Identity and Representation

The problem with self-sovereign identity: We can't trust people

Everyone has multiple identities that help define “who we are.” I am 6’9” and you would be surprised how much being tall is part of my identity, both how I see myself and how others see me. I am also an immigrant from Brazil. My own experience leaving the country I was born to start a new life in the United States, and eventually settling in this country is another identity that I feel help define who I am. These are only two of many identities that help me situate myself as a human being and help shape my ideas about the world around me. Some identities are visible while others are not. Making connections with people who share with us these visible and invisible identities is very important to all of us, whether we realize we are connecting based on these identities or not.

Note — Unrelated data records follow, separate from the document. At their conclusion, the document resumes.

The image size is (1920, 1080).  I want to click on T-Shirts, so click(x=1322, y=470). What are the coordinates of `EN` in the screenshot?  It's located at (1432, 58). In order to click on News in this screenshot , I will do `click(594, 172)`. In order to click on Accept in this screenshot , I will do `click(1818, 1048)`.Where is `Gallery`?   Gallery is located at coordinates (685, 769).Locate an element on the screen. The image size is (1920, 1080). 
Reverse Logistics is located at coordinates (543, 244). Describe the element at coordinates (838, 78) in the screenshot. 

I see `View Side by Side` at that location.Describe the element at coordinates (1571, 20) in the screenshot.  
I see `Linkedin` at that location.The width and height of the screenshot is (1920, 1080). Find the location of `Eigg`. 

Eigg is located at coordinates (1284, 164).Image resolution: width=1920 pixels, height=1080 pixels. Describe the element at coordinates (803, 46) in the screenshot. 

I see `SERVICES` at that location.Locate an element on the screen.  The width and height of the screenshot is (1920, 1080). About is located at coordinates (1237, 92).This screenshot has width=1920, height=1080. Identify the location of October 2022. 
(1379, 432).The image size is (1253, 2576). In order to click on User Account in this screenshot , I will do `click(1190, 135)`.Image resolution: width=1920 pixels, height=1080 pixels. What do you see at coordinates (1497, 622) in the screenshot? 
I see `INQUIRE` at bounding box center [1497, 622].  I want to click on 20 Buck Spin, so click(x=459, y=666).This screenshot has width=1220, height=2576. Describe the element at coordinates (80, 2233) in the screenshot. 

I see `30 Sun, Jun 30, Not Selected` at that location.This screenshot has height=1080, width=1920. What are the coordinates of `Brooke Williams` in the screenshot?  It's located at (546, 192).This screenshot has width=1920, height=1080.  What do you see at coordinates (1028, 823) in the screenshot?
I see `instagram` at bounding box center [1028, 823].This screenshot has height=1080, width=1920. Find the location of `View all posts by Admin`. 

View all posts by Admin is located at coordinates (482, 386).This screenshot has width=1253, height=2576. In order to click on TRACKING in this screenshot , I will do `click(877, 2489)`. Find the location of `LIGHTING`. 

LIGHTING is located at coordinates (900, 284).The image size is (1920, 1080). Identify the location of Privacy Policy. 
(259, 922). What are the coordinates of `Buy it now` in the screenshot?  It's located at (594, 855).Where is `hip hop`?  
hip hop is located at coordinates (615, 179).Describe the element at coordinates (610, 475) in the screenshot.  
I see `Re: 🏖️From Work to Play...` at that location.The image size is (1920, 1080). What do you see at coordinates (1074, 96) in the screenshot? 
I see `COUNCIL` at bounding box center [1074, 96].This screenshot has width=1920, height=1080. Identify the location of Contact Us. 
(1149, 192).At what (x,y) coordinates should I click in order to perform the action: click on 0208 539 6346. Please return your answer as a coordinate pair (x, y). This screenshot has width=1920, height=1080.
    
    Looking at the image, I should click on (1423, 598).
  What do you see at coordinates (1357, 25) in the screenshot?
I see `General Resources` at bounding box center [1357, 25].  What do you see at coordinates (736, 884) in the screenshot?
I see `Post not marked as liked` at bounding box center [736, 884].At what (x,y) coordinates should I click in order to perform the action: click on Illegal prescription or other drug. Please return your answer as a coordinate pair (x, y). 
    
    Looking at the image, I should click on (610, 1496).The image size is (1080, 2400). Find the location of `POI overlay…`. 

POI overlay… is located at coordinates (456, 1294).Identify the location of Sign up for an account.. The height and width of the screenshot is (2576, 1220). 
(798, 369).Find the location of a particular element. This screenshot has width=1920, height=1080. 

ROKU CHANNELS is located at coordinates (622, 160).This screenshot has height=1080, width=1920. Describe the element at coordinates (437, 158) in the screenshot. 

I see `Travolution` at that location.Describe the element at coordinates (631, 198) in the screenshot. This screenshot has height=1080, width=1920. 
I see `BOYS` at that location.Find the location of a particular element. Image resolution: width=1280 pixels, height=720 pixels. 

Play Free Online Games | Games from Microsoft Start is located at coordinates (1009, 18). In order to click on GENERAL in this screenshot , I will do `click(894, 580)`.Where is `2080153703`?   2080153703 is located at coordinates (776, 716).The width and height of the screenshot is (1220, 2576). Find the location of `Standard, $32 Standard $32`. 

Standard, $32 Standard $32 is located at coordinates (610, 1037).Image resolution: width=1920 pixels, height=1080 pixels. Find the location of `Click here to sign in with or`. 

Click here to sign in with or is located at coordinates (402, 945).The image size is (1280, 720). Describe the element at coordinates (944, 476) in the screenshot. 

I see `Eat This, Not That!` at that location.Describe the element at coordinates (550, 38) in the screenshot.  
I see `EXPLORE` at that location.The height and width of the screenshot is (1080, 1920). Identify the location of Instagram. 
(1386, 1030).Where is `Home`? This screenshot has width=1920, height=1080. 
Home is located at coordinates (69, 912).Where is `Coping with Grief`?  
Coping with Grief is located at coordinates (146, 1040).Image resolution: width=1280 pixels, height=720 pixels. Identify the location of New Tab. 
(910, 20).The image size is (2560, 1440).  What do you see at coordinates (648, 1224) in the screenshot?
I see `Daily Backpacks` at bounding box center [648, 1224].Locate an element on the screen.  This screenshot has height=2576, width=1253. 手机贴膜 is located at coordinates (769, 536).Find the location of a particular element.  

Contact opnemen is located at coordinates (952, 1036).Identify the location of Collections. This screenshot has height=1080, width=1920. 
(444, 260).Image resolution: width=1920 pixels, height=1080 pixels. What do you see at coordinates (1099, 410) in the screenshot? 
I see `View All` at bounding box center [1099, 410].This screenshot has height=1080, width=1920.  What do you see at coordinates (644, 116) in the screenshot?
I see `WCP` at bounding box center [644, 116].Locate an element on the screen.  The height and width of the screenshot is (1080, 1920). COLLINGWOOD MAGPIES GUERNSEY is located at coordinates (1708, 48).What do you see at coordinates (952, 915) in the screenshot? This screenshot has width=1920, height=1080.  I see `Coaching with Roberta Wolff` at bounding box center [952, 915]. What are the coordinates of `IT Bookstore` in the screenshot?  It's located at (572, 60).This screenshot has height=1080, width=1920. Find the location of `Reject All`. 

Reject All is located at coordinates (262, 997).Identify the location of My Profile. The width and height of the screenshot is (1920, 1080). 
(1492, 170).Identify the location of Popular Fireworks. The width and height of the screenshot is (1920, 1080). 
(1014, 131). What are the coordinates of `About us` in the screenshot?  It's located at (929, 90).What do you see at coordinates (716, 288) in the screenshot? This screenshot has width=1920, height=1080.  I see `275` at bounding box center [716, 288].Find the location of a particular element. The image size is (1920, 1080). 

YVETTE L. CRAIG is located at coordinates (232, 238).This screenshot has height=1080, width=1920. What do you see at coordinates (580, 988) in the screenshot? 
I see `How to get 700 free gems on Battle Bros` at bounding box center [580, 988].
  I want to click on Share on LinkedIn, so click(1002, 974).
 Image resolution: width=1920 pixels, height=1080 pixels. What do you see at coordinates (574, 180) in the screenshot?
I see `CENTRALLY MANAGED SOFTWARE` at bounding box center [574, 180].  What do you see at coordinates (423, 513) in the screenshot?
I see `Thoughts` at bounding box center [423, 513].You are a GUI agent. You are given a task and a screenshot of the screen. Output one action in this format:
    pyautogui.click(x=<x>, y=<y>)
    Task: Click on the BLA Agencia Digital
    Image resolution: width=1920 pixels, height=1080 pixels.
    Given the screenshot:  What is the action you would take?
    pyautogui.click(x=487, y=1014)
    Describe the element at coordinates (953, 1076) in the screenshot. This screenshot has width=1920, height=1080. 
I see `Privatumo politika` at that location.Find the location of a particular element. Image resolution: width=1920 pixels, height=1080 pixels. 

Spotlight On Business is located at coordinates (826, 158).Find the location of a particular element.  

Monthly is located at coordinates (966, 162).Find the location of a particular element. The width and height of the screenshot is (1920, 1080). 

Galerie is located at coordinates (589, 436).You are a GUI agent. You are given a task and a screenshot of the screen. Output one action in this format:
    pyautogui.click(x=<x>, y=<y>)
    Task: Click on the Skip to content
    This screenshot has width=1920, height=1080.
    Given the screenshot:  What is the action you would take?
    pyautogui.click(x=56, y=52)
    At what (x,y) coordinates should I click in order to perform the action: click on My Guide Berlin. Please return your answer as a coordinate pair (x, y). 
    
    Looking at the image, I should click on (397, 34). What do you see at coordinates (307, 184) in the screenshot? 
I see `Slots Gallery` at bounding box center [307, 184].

When it comes to identities, representation matters. One of my visible identities that make me realize the importance of representation is the color of my skin. I have been teaching now for over a decade, and in every institution I worked I was approached by Black, Indigenous and people of color (BIPOC) students for advice and sometimes just so students could vent their frustrations about college. The mere fact that I was not white was enough for many of these students to feel a connection and to express that connection. “You are the only one who looks like me” is something I heard more times than I should. Having someone to talk to, someone who likely shares lived experiences, is important in any environment: in school, at work, in religious organizations, and in politics.

In politics, identities matter even if you don’t realize it. Race and ethnicity are not the only ways to think about identity, but it is important especially if a significant minority of the population does not see themselves in the elected body. I am new to the Saint Cloud area, but it is no secret that the demographic makeup of the city and the region has changed significantly since the 1990s. But the elected officials in our city and in the surrounding areas are overwhelmingly male and overwhelmingly white.

Take Saint Cloud’s City Council: out of the seven members, we have only one woman and no BIPOC member. Of course, an elected body does not need to be a “perfect mirror” of the city’s population, and those in power can represent others even if they don’t “look like them.” But there is something about seeing yourself in positions of power, something about having a truly diverse elected body, that makes a difference.

This year in Saint Cloud we almost saw the election of our first Somali-American City Councilmember. But in one of the most competitive at-large city council election in the last few decades, almost 16 percent of the votes was not enough. I am optimistic that soon we will see more diversity in our City Council and in other elected positions. 2020 was not a year for a lot of change in local politics, but I believe soon we will have more elected officials that represent the demographic changes we see in the region.This pandemic has emphasized the importance of local and state politicians in our lives. Having a diversity of lived experiences in these local and state positions can help us create a political system that is more inclusive, more representative, and therefore more democratic. I am sure many of us are “electioned-out” after a uniquely bizarre 2020 election. This post is just to remind us all that we soon will have to start thinking about the next local elections, and that we must remember that representation matters.